Trump habe "einen nicht gewählten Milliardär und Spender in die Lage versetzt, die Kontrolle über wichtige Regierungsfunktionen zu übernehmen und gleichzeitig die öffentliche Transparenz und Rechenschaftspflicht zu eliminieren", heißt es seitens UCS. Der Präsident habe hierfür die DOGE-Aktivitäten außerhalb der Reichweite des Informationsfreiheitsgesetzes (Freedom of Information Act, FOIA) gestellt. Dieses Gesetz gewährt Bürgerinnen und Bürgern das Recht, Unterlagen und Informationen der Bundesregierung einzusehen und ist mit dem deutschen Informationsfreiheitsgesetz (IFG) vergleichbar, welches in der sogenannten Fördergeldaffäre häufig zur Herstellung von Transparenz in Anspruch genommen wurde. 
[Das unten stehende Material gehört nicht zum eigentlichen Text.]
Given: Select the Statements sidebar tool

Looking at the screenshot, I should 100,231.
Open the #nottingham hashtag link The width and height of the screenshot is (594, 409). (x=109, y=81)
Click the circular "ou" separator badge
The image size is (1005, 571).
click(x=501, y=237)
Die von UCS formulierten Vorwürfe: Forschungsprojekte und Zuschüsse seien abrupt gestoppt worden. Es seien Mittel betroffen, "die der Kongress bereits bewilligt hat, um sie an lokale Krankenhäuser, Universitäten und Forschungseinrichtungen für grundlegende Wissenschaft, Forschung und Programme zu übergeben". Unabhängig von der jeweiligen Parteizugehörigkeit sollen die Kongressangehörigen alle ihnen zur Verfügung stehenden Mittel nutzen, "um den illegalen und verfassungswidrigen Versuch zu stoppen, vom Kongress genehmigte Gelder zurückzuhalten", so fordert es die UCS. 

Juristischer Gegenwind bei Festnahmen von Studierenden 

Auch im Fall des inhaftierten Studenten Mahmoud Khalil gibt es Versuche, der Politik Trumps auf dem Gesetzesweg Einhalt zu gebieten. Richterin Jamee Comans hat der Trump-Regierung gerichtlich ein Ultimatum gesetzt: Bis zum Nachmittag des 9. Aprils seien Beweise vorzulegen, warum Mahmoud Khalil, Greencard-Inhaber und Absolvent der Columbia Universität, abgeschoben werden müsse, meldet The Guardian. Khalil gilt laut Medienberichten als einer der Anführer der pro-palästinensischen Proteste an der Columbia Universität im vergangenen Jahr. Er sei am 8. März von Mitarbeitenden der Einwanderungsbehörde (Department of Homeland Security, DHS) festgenommen worden mit der Begründung, dass seine Anwesenheit negative außenpolitische Folgen habe. 

Khalils Anwalt Mark Van Der Hout sagte The Guardian zufolge, er hätte vor mehr als zwei Wochen Beweise des DHS für die Anschuldigungen verlangt und keine Antwort erhalten. Er und sein Mandant könnten kein Plädoyer der Verteidigung formulieren, bis ihnen die spezifischen Anschuldigungen bekannt seien. Die Richterin habe klar gemacht, dass sie am Freitag über Khalils Freilassung aus der Einwanderungshaft entscheiden werde, wenn die Beweise bis Mittwochnachmittag nicht vorlägen. 

Das öffentliche Interesse am Fall sei groß: Fast 600 Personen hätten an dem gerichtlichen Video-Call teilgenommen und noch mehr hätten Interesse daran gehabt. Weiteren etwa 300 internationalen Studierenden sei bundesweit innerhalb der letzten Tage das Aufenthaltsrecht entzogen worden, so berichtet The Chronicle of Higher Education unter Bezug auf Campus-Mitteilungen und Medienberichte.